Unser fiktiver Maisbetrieb aus der Steiermark zeigt Schritt für Schritt, wie KI alle Stationen eines Direktvermarktungsprojekts unterstützen kann. (Dieses Beispiel stammt aus unserem Workshop KI AB HOF von der AB HOF 2025 in Wieselburg.)
Die komplette Chat-Konversation aus dem Workshop KI AB HOF in Wieselburg ist im Dokument im Anhang dokumentiert und eignet sich als detailreiche Vorlage für eigene Projekte.
Es darf nie vergessen werden, eine verantwortungsvolle KI-Strategie beginnt bei Transparenz: Kund:innen sollten jederzeit erkennen können, welche Texte, Bilder oder Videos maschinell erzeugt wurden. Ebenso essenziell ist ein robuster Datenschutz. Verkaufs- und Personendaten gehören konsequent verschlüsselt, während Dienstleister:innen nachweislich DSGVO-konform arbeiten müssen.

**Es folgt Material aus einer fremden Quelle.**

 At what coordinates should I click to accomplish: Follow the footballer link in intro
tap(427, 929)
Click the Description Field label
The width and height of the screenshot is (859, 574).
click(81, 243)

Bias-Prüfungen (dies sind strukturierte Verfahren, mit denen man KI-Systeme systematisch auf Verzerrungen untersucht) schließen blinde Flecken im Modell aus und verhindern Fehlversprechen– etwa Begriffe wie „gesund“ oder „klimafreundlich“, die erst nach fachlicher Prüfung kommuniziert werden dürfen. Und nicht zuletzt entscheidet Weiterbildung: Teams, die fortgeschrittene Prompt-Techniken beherrschen und Quellen kritisch einordnen, verwandeln KI von einem einfachen Tool in einen klaren Wettbewerbsvorteil.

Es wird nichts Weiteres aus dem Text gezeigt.